======== SOURCE RECORDS ========
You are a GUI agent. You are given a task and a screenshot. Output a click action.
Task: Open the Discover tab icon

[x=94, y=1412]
========
======== SOURCE RECORDS ========
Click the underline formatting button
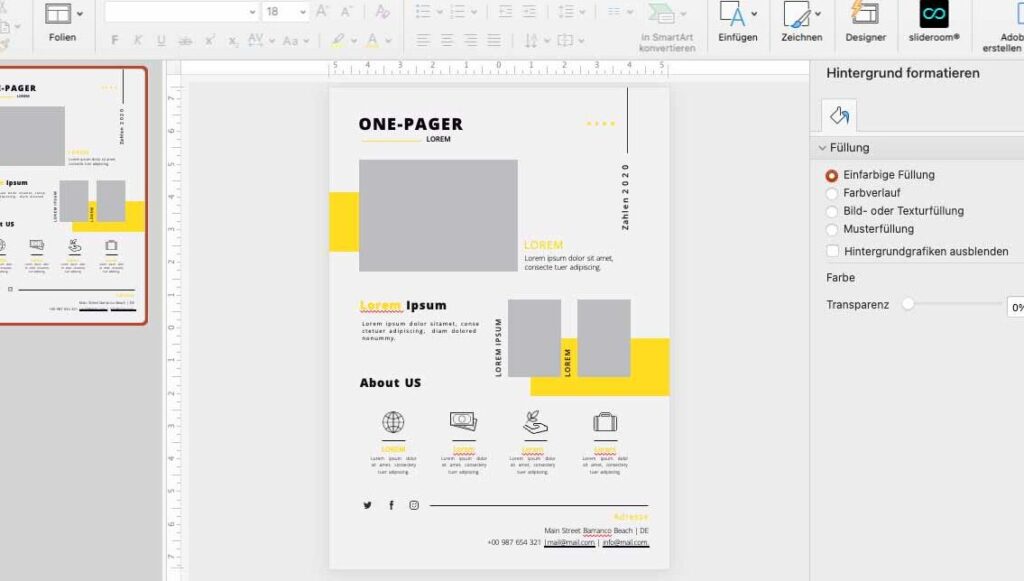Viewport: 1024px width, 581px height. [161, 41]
========
======== SOURCE RECORDS ========
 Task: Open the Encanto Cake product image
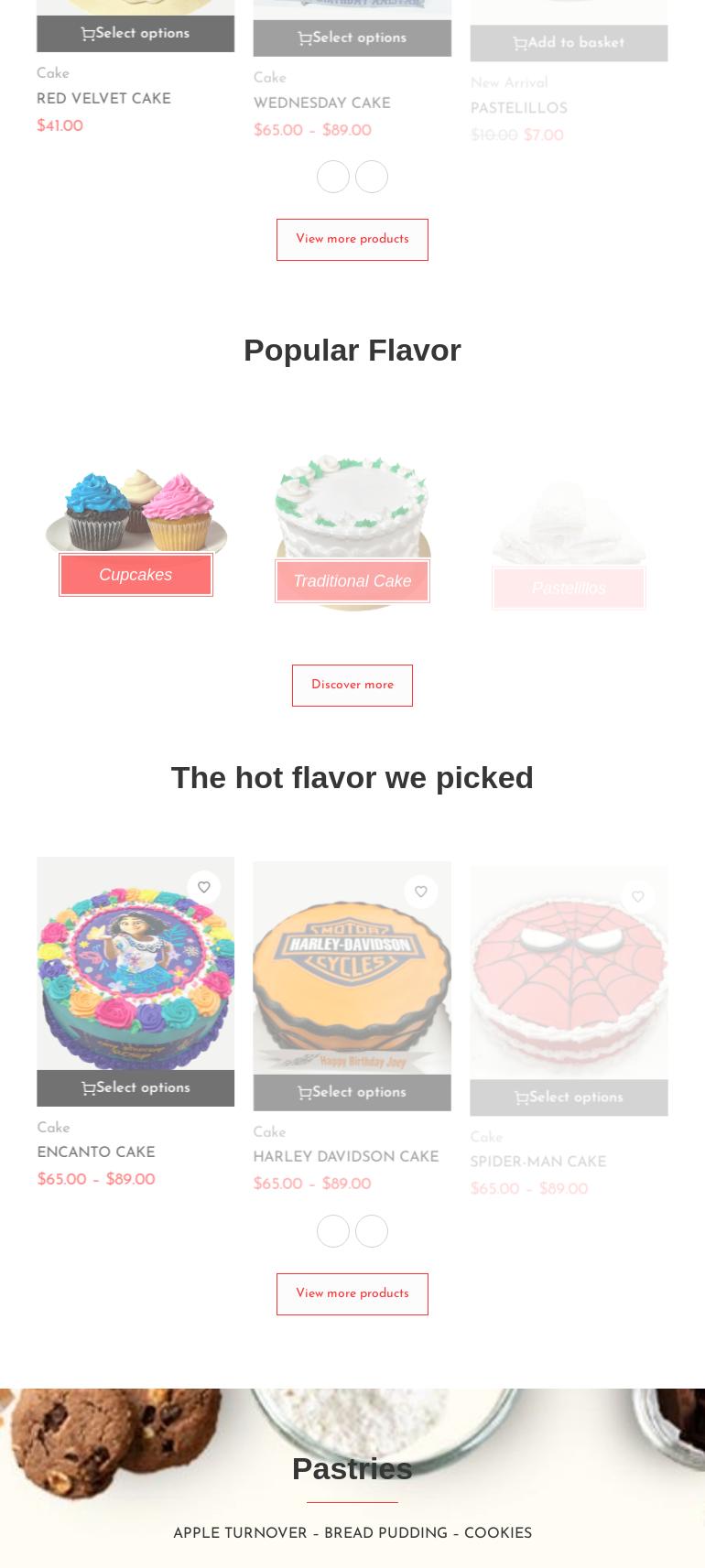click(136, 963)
========
▶ GIVEN INSTRUCTION:
Report each line of the records above that contains the word "Open", copying every such line in full. Matching is case-sensitive.

▶ COMPLETE ANSWER:
Task: Open the Discover tab icon
 Task: Open the Encanto Cake product image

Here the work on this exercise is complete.